Quatre, cinq ou six fois par semaine, Hillary Clinton entre dans un salon où, contre un chèque, des dizaines de soutiens serrent la main de la célèbre démocrate, inévitables rendez-vous pour amasser les centaines de millions qui la séparent de la Maison-Blanche.

Il coûte à ces convives 2700 $ pour ces rencontres qualifiées de «conversations avec Hillary»: le plafond des dons à tout candidat aux primaires présidentielles de 2016, fixé par la commission électorale fédérale (FEC). Après les primaires de 2016, elle pourra redemander 2700 $ par personne pour l'élection présidentielle proprement dite.

Hillary Clinton a participé à une quarantaine de réceptions de collectes de fonds depuis le lancement de sa campagne en avril, selon la fondation Sunlight, qui à Washington se spécialise dans le financement électoral. Un rythme déjà intense, à 17 mois du jour J, bien supérieur à celui des interventions publiques de la candidate. Elle organise son premier rassemblement samedi à New York.

Qui reçoit? Des amis des Clinton, des démocrates influents, des hommes d'affaires, un cofondateur de Facebook et son mari, le milliardaire écolo Tom Steyer, et le 29 juin, le chanteur Bon Jovi, qui chantera pour l'occasion. Mercredi, la candidate a participé à trois réceptions dans trois villes du nord-est des États-Unis.

Des astuces réglementaires pourraient permettre à Hillary Clinton de réclamer plus d'argent à ses convives, mais la candidate s'est engagée avec force en faveur d'une réforme du système américain de financement électoral, afin de réduire l'influence croissante des grands donateurs privés.

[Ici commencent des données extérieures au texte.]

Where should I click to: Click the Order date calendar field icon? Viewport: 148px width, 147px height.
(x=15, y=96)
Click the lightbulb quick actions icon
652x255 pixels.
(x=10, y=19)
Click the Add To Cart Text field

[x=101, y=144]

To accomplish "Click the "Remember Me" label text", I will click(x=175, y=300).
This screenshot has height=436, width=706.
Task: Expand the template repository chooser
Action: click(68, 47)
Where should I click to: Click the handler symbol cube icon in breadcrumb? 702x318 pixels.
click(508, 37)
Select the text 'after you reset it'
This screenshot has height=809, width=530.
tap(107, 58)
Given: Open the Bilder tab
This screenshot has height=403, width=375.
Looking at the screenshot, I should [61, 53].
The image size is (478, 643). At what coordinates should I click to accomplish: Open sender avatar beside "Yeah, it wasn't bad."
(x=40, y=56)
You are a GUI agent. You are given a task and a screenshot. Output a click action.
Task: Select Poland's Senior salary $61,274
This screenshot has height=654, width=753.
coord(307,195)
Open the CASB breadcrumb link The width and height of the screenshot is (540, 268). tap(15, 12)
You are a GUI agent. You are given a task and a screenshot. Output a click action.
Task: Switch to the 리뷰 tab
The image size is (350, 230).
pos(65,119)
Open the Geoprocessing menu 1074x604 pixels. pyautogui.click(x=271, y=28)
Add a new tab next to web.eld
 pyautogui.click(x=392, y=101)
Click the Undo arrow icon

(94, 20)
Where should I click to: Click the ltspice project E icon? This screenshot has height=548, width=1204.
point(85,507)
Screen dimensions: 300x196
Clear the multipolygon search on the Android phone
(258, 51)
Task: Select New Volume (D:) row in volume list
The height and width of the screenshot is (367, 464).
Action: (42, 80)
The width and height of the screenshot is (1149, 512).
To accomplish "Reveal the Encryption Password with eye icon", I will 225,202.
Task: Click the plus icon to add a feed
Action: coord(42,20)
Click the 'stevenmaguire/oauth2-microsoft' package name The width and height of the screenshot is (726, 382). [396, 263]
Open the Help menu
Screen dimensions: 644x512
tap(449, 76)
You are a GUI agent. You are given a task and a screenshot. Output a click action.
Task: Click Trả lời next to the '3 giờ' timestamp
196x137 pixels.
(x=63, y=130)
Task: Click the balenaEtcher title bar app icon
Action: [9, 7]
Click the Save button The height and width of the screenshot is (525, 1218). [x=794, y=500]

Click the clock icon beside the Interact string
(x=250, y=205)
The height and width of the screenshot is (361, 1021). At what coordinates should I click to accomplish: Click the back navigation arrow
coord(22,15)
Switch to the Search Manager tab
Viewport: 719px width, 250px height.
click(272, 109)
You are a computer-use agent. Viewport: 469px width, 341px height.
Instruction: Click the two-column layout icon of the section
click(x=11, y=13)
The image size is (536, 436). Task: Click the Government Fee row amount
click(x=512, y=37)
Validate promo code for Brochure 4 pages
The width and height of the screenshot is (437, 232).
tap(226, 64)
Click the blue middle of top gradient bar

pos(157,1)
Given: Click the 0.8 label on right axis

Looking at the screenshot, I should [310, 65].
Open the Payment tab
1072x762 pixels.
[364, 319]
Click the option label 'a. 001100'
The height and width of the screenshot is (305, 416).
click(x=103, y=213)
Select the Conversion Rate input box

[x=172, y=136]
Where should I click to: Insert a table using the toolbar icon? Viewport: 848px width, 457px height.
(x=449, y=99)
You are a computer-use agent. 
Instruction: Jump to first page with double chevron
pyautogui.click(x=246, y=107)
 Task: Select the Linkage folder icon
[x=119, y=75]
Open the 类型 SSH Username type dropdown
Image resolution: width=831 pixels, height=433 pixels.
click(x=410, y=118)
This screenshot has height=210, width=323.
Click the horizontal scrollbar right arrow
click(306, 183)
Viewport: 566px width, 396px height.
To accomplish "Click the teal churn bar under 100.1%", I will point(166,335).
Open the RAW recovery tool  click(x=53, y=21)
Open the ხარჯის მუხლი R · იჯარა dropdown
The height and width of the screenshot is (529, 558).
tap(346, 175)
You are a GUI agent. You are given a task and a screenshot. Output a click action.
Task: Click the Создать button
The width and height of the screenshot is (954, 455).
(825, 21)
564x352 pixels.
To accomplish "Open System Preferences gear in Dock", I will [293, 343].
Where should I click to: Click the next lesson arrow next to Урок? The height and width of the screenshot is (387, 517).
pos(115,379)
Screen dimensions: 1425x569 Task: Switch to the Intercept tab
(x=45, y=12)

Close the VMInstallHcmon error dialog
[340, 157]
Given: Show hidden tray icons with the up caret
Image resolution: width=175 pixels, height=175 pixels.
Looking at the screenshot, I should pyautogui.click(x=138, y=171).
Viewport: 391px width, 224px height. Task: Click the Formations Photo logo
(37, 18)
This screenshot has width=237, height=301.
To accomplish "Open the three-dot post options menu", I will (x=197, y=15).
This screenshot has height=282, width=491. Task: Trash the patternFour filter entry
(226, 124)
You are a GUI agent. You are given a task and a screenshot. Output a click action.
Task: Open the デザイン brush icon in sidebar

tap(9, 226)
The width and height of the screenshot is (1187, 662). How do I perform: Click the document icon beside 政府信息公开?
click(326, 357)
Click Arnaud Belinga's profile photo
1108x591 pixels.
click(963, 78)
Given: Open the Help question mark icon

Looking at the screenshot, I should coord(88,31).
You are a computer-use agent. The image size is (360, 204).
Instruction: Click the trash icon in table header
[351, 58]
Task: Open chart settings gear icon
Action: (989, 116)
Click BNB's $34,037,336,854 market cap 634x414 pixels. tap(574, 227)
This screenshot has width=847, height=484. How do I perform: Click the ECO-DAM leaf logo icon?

L'un de ses adversaires républicains, Jeb Bush, demande ainsi régulièrement des dizaines de milliers de dollars par personne - jusqu'à 100 000 $.

Comment peut-il s'affranchir des plafonds de campagne? Grâce à une forme juridique nommée «super PAC», un type de comité politique né à partir de 2010, sous impulsion de la Cour suprême au nom de la liberté d'expression, et qui permet de lever des fonds sans plafond individuel, à condition que l'entité reste officiellement indépendante du candidat.

Mais l'indépendance de ces comités «super PAC» est douteuse. Celui de Jeb Bush, «Right to Rise super PAC», est dirigé par un proche collaborateur du républicain et est exclusivement dédié à soutenir sa candidature.

Certes, Jeb Bush n'a formellement pas déclaré sa candidature, ce qu'il fera probablement lundi à Miami, mais ses collaborateurs évoquent déjà sans précaution les préparatifs des primaires. Pour les associations de transparence de la vie publique, Jeb Bush a retardé le plus longtemps sa déclaration formelle afin de continuer à lever des fonds illimités pour son super PAC, contournant de fait les plafonds fixés par la loi.

«Une époque obscène»

Hillary Clinton elle-même devrait se boucher le nez et ouvrir les vannes du financement électoral pour gonfler la force de frappe du camp démocrate. Le but? Dépasser le milliard levé par le candidat Obama, le parti et les divers groupes affiliés pour la présidentielle 2012.

Un groupe de démocrates, proches de Barack Obama et d'elle-même, devraient lancer une campagne de collecte de fonds auprès des plus riches donateurs démocrates au profit d'un super PAC, Priorities USA Action, autrefois au service de l'actuel président américain.

La gauche a rattrapé la droite au jeu des comités indépendants financés par une élite. Le plus grand donateur des élections de mi-mandat de 2014 était démocrate: l'ancien patron de fonds d'investissement Tom Steyer, qui a donné au moins 73 millions.

«Elle n'a pas les mains propres», dit Bill Allison, expert du financement électoral à la fondation Sunlight. «Certes, elle va dire qu'elle est forcée de le faire parce que le système est comme ça, et ce n'est pas faux, mais ça ne la rend pas noble pour autant».

Un candidat dit refuser ce système: le sénateur indépendant Bernie Sanders, «socialiste démocrate» et rival d'Hillary Clinton aux primaires. Non que Wall Street rêve de le financer... mais le candidat estime que le financement électoral est un des thèmes centraux de la prochaine élection.

«Les milliardaires sont littéralement capables d'acheter les élections américaines et les candidats», a-t-il dit jeudi. «Nous vivons une époque obscène».